AI Overlords May Soon Know What You're Thinking And How You Might Act

Brain
The human brain is enormously complex, and cracking the code of its intricacies in its entirety might never be accomplished. However, there have been loads of interesting research related to brain activity. Most recently, a team of researchers say they developed a deep learning framework that is able to decode sensory and behavioral variables from wide-band neural data. Or put another way, they came up with an AI scheme that can interpret brain signals and predict behaviors. Whoa.

Interpreting brain data is no easy task, and often depends on manual operations, the researchers say. The landscape is rife with incomplete datasets. The task is further compounded by the fact that activity in any particular region of the brain can represent multiple variables, and to differing extents.

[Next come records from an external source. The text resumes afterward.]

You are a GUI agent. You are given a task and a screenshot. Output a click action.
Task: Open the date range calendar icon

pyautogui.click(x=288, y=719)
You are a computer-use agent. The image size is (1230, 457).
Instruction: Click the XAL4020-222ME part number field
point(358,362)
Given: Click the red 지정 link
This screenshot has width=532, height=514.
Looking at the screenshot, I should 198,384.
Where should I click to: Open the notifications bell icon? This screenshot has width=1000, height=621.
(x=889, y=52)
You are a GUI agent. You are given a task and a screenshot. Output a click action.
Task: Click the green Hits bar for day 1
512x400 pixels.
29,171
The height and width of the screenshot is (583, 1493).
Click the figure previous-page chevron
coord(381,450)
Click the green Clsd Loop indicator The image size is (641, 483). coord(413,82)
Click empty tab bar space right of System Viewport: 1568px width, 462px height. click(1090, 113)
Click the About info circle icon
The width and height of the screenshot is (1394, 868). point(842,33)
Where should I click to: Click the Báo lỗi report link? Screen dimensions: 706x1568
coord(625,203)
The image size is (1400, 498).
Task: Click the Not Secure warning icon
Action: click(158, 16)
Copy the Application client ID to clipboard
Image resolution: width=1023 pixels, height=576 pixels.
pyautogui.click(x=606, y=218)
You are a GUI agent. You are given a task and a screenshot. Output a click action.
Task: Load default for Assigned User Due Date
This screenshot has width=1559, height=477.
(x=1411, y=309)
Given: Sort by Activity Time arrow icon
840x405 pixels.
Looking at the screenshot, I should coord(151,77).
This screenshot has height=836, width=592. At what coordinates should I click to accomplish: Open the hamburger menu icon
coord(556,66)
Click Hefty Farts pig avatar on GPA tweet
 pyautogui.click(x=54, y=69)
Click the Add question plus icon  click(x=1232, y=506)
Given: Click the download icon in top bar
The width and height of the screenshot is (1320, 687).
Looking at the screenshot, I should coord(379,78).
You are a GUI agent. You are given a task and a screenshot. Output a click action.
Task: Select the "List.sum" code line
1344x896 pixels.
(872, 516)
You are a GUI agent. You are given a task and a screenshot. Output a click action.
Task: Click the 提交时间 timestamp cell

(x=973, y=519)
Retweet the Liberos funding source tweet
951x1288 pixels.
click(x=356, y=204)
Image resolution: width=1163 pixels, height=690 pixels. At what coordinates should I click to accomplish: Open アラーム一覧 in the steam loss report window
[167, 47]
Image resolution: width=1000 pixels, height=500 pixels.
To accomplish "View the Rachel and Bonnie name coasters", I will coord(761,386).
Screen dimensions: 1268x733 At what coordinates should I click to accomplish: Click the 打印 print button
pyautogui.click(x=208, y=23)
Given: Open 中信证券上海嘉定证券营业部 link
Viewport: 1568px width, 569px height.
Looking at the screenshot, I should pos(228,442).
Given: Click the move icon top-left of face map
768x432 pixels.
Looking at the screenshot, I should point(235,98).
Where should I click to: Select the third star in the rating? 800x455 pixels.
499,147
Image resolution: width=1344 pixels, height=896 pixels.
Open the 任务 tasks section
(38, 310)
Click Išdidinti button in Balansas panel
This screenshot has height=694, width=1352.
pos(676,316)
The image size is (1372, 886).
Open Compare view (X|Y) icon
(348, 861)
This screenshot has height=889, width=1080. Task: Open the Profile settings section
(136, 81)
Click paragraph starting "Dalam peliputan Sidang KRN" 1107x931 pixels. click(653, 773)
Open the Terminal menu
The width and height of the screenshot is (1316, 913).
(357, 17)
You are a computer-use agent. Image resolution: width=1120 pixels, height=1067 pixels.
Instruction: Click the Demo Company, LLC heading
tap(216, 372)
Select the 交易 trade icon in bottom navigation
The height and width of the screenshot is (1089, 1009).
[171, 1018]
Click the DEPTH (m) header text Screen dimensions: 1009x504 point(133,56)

"Taking the entorhinal cortex for example, a typical electrophysiological recording might contain spike trains from distinct cells predominantly encoding head direction, self-location, and movement speed via their firing rates, while other neurons have more complex composite representations. At the same time, information about speed and location can also be identified from the local field potential (LFP) and the relative timing of action potentials," the researchers explain.

The immense challenge is what led the researchers to focus their efforts on training artificial neural networks (ANNs), which "regularly exceed human-level performance on tasks" where high dimensional data gets mapped to lower dimensional labels. Which is a fancy way of saying computers and AI schemes are faster and more precise than us mere mortals.

DeepInsight
Accurate decoding of self-location from unprocessed hippocampal recordings (Source: eLife)

So they built a convolutional neural network called DeepInsight and tested it on rodents. Remarkably, the network "accurately decoded the animals' location, speed, and head direction," meaning it was able to predict those movements based on brain data analysis.

"These results together show that our model can be used on a wide variety of continuous regression problems in both rodents and humans and across a wide range of recording systems, including calcium imaging and electrocorticography datasets," the researchers explain.

There's a bigger goal than predicting where or how fast a rat might be scurry around in a maze. The larger implication is having a better understanding and perhaps curing diseases like Alzheimer's, or least coming up with more effective treatments.

It's an interesting study co-led by the Kavli Institute for Systems Neurosicence in Trondheim and the Max Planck Institute for Human Cognitive and Brain Sciences Leipzig. The researchers published the brain decoding study eLife, where you can read about all the technical details and methods used.